In the Pacific region, 75% of deaths are due to noncommunicable diseases. WHO’s Package of Essential NCD interventions is affordable, feasible and cost-effective: a "best-buy" for tackling the crisis.

PEN is a set of evidence-based interventions to reduce premature death and morbidity from heart disease, stroke, hypertension, diabetes, cancer, asthma, chronic obstructive pulmonary disease and rheumatic heart disease.

Interventions include counselling on healthy diets, physical activity, stopping tobacco use and reducing harmful use of alcohol. It also contains specific recommendations on the most effective medicines and actions to prevent, diagnose and treat noncommunicable diseases and their complications.

That's just the core – PEN is much more. Implementing PEN means strengthening primary health care by training healthworkers, ensuring medicine supplies, procuring equipment, and maintaining robust record-keeping systems and referral processes.
Cook Islands – health clinics and beyond

In the Cook Islands, PEN has started in five settings. On Aitutaki Island, for example, the Neke Fitness Club provides daily exercise activities; and island community leaders are being consulted on future initiatives.
Kiribati – gardens galore
PEN is being implemented in five clinics in Tarawa, capital of Kiribati.

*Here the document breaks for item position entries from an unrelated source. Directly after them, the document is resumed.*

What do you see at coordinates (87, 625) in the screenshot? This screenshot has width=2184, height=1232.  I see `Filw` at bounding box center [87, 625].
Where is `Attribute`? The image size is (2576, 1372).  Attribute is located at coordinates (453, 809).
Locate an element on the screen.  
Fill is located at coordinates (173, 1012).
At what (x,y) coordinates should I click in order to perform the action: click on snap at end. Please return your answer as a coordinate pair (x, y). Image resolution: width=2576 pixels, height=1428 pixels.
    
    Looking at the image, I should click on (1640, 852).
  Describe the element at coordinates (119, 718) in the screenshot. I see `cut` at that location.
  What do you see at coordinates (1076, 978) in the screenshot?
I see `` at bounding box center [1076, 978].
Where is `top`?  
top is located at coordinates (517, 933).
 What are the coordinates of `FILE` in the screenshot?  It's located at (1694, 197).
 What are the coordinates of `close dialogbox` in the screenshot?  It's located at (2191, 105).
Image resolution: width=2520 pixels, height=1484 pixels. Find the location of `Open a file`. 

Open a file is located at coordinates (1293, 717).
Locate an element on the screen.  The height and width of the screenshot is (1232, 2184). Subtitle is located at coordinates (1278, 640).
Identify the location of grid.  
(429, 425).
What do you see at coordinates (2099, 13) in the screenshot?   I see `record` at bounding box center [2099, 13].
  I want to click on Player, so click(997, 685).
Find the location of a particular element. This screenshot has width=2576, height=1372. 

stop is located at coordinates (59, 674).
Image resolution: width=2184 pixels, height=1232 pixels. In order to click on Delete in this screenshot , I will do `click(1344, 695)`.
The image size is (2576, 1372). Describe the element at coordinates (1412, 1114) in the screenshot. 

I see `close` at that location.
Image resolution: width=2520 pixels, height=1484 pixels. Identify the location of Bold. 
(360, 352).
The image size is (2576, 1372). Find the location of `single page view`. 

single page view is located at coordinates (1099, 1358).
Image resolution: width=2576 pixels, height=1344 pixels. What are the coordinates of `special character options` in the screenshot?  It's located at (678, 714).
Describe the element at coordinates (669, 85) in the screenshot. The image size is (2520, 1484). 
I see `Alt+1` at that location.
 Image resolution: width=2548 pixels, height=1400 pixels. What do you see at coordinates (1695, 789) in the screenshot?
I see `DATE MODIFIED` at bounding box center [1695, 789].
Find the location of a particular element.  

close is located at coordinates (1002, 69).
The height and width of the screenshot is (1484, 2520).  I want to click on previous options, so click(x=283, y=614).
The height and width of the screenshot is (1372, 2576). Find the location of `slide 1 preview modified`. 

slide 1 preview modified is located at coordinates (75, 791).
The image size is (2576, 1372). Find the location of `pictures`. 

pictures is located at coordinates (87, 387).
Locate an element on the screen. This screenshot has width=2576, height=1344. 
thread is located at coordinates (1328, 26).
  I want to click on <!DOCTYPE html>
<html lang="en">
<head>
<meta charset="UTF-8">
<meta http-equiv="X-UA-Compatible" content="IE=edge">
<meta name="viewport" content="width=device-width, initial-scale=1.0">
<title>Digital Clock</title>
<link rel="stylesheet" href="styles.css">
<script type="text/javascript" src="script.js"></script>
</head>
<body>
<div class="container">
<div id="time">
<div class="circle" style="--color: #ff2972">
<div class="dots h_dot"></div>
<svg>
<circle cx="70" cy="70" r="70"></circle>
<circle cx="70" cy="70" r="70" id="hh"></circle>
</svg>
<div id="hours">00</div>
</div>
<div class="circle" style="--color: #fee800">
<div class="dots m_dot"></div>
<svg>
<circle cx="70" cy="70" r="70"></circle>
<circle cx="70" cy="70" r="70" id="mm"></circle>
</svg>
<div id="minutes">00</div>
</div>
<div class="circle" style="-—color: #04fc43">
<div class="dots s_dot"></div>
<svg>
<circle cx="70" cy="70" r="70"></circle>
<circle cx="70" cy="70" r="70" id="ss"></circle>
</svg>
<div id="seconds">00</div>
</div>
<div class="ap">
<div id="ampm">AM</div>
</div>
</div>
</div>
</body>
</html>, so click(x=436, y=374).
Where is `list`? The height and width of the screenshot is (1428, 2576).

This year will see further roll-out of PEN in Tarawa and the outer islands, as Kiribati commits to PEN in their national health plan.

As part of the PEN implementation in Kiribati, medical assistants and nurses are working with communities to grow vegetable gardens and organise sports activities and weight loss competitions.
Federated States of Micronesia – transformed dispensaries

Across the Federated States of Micronesia, PEN is organizing clinics, building teams, and motivating patients and staff alike. In Pohnpei, for example, the Kolonia dispensary is turning its top floor into an aerobic exercise centre. And while patients and staff move to the music on the top floor, patients in another room swap stories and share their concerns about managing their medication.
Fiji – easy-to-understand risk assessment

The benefits of PEN are rapidly being felt in Fiji. Using the WHO risk assessment charts, more than half of all regular outpatients are now classified as having low risk of cardiovascular disease (see box).

This means that the workload at outpatient clinics has dramatically decreased and that physicians are able to spend more time with people at high risk. At the same time, people with low risk are participating in group sessions that address diet, medicines and physical activity.
Towards global noncommunicable disease targets

PEN is being rolled out across the Pacific Island countries and territories as one of several approaches to reduce noncommunicable diseases and their risk factors by 25% by 2025. Other interventions include salt reduction programmes and tobacco taxation.